Copy the passage on the health benefits of chili peppers word for word, in full.

SELECTED EXTRACT →
- Opening Delimiter -

Of course, chili peppers are a celebrated and delicious part of the Mexican-American menu. Prior studies (unrelated to pepper consumption) have also shown better health and longevity in Mexican-American men, despite having higher putative risk factors like drinking, smoking, and lower socioeconomic status, on average.
Chili pepper works as a spice or a supplement
Along with heart-healthy capsaicin, chili peppers also have plenty of B vitamins and carotenoids, and are very high in vitamin C.
And like other spices such as garlic, ginger, and turmeric, chilies have also been demonstrated to have anti-inflammatory, antimicrobial, and antioxidant effects.
If you don’t already eat these nutritional powerhouses, there are simple ways to get their benefits…either through your diet or by taking supplements.
First of all, if you’re scared off by their spiciness, remember that chili peppers are eaten with a meal — not as a meal. A little bit goes a long way.

- Closing Delimiter -

DATASET ENTRIES →

- Opening Delimiter -

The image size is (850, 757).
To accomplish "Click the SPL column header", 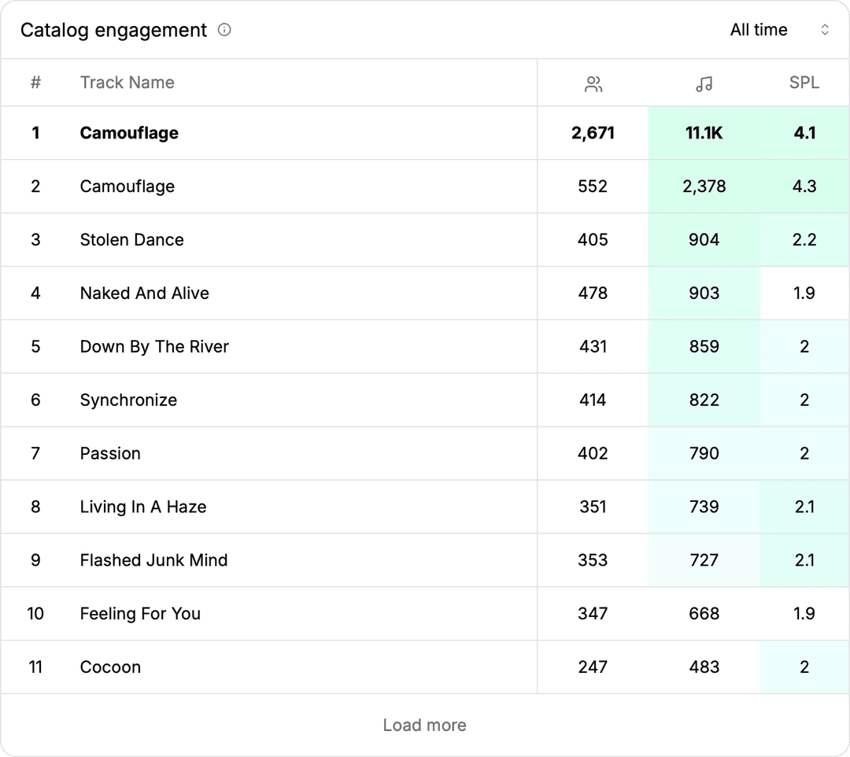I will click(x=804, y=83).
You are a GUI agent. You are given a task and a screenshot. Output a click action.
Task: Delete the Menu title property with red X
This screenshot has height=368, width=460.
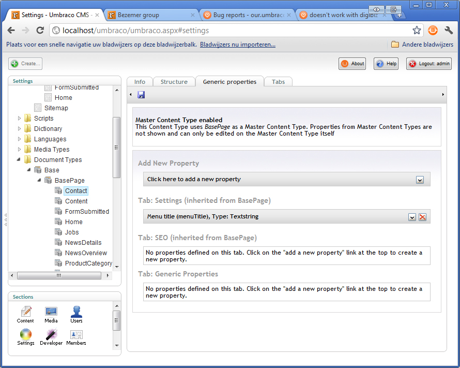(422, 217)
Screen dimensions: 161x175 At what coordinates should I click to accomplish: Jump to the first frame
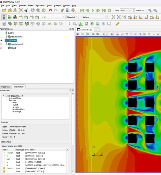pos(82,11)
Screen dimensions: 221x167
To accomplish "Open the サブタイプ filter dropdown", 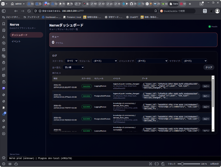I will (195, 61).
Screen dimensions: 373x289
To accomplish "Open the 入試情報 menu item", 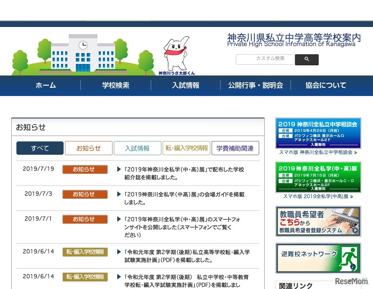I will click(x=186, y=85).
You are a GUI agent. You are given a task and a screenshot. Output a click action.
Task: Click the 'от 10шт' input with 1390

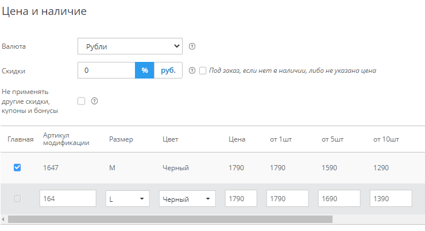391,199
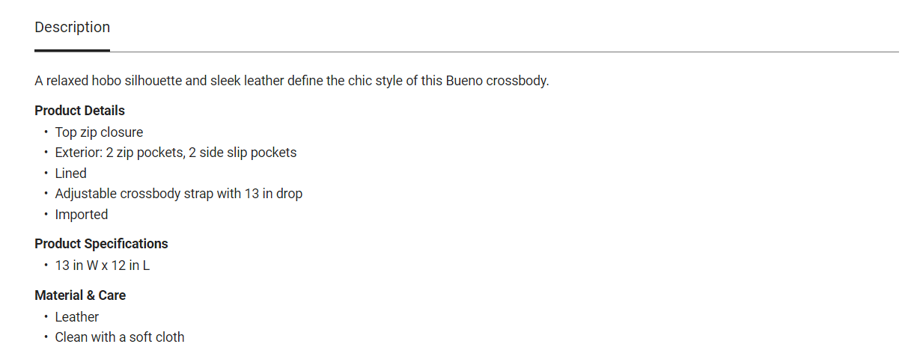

- Closing Delimiter -
- Opening Delimiter -

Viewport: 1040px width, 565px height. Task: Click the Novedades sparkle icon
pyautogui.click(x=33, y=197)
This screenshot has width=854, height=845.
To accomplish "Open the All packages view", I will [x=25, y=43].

- Closing Delimiter -
- Opening Delimiter -

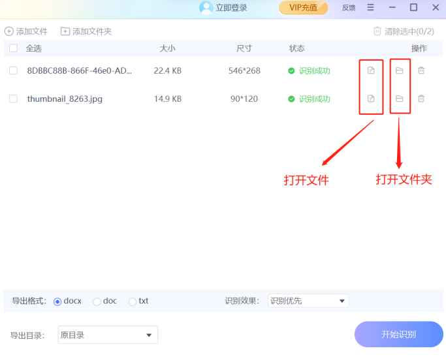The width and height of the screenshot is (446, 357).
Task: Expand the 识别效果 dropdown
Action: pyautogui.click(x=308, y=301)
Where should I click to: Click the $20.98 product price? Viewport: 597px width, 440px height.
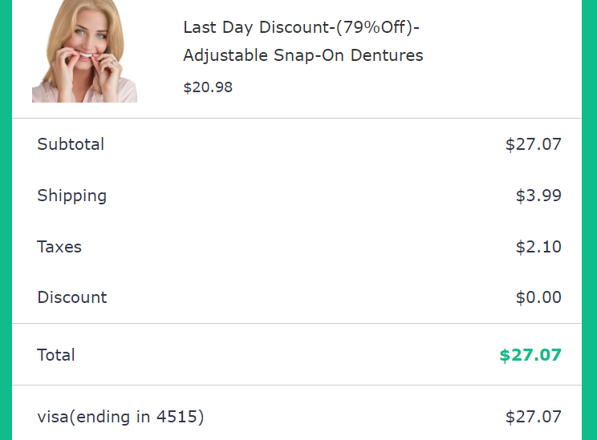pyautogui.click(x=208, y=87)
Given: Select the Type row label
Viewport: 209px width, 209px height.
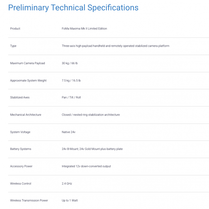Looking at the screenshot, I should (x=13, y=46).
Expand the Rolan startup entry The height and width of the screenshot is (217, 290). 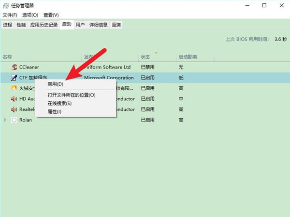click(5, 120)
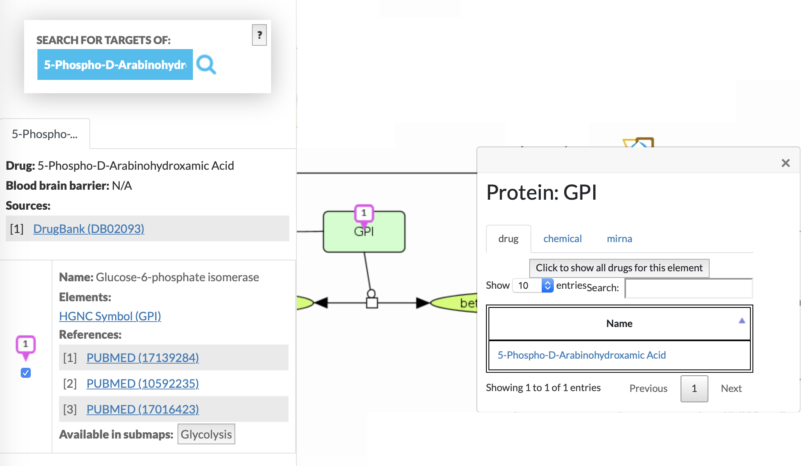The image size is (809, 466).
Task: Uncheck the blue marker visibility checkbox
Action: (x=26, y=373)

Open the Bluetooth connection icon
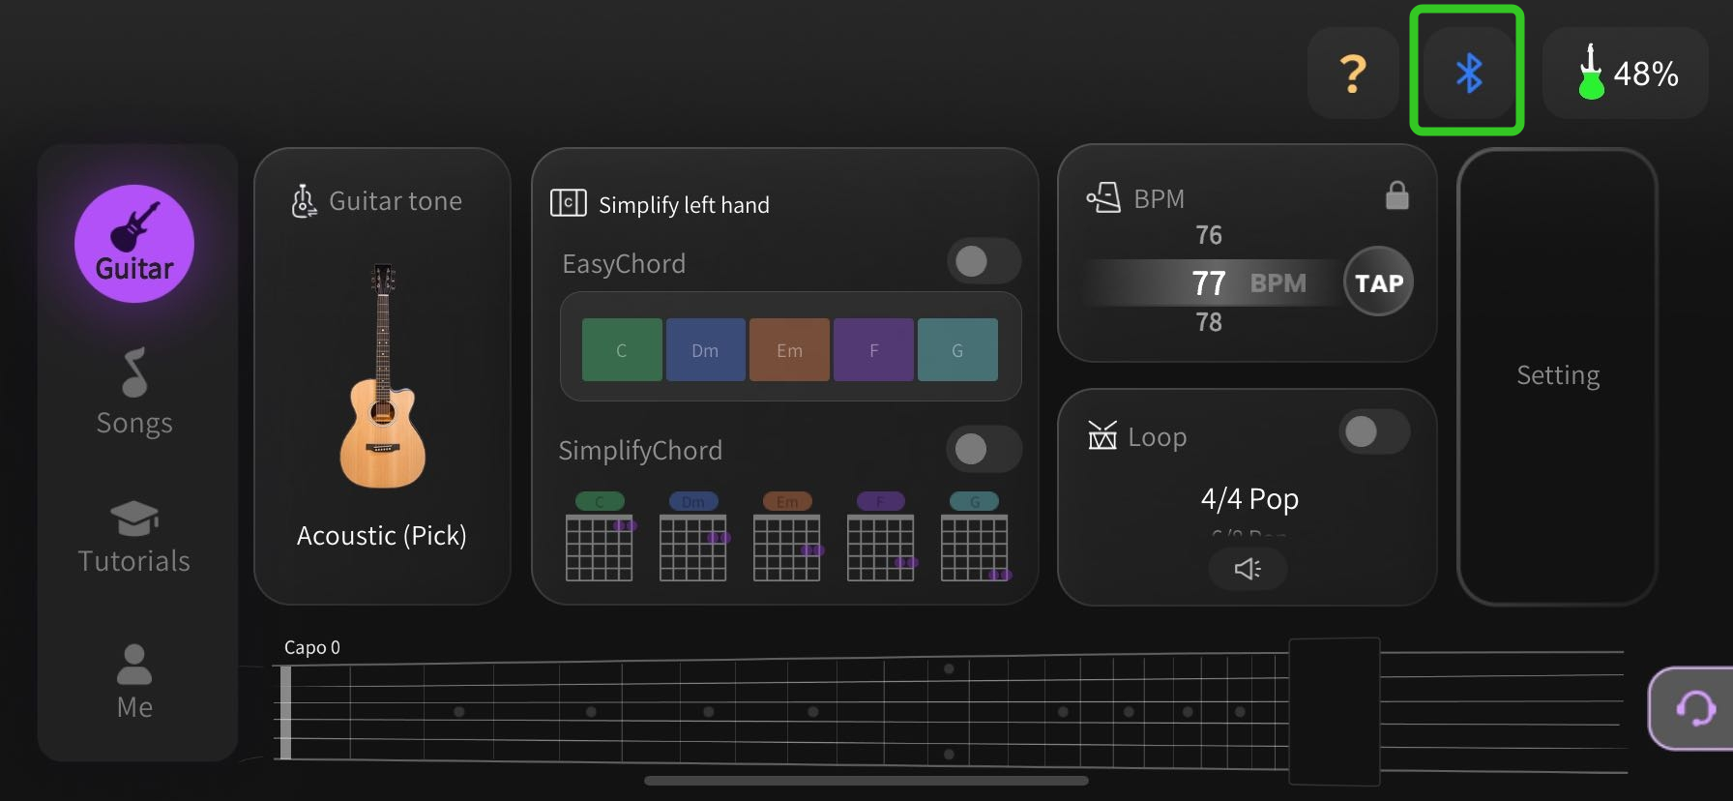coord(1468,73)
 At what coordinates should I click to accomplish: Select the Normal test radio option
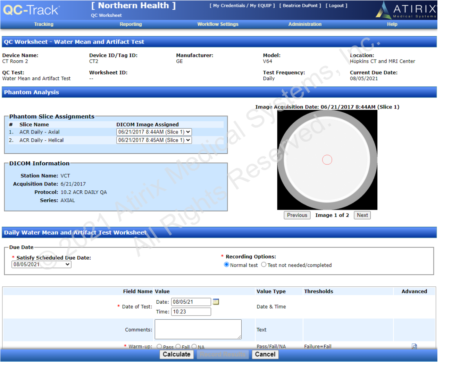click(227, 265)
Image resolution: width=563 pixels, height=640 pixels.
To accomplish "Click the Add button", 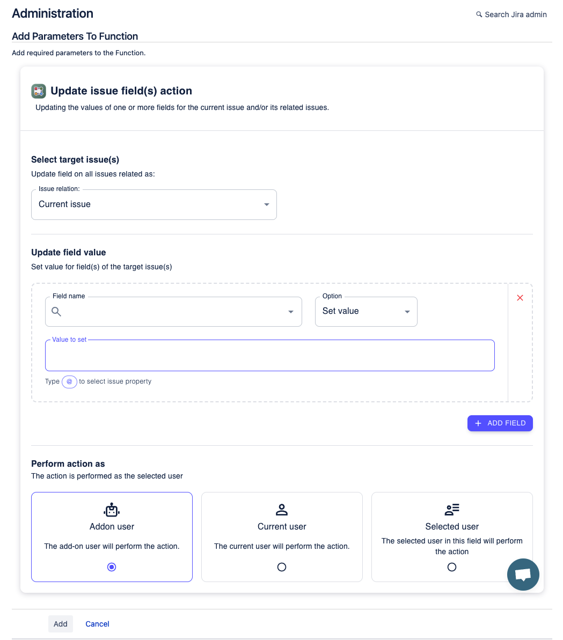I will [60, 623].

- Closing Delimiter -

SOLUTION TO THIS PROBLEM →
Of course, chili peppers are a celebrated and delicious part of the Mexican-American menu. Prior studies (unrelated to pepper consumption) have also shown better health and longevity in Mexican-American men, despite having higher putative risk factors like drinking, smoking, and lower socioeconomic status, on average.
Chili pepper works as a spice or a supplement
Along with heart-healthy capsaicin, chili peppers also have plenty of B vitamins and carotenoids, and are very high in vitamin C.
And like other spices such as garlic, ginger, and turmeric, chilies have also been demonstrated to have anti-inflammatory, antimicrobial, and antioxidant effects.
If you don’t already eat these nutritional powerhouses, there are simple ways to get their benefits…either through your diet or by taking supplements.
First of all, if you’re scared off by their spiciness, remember that chili peppers are eaten with a meal — not as a meal. A little bit goes a long way.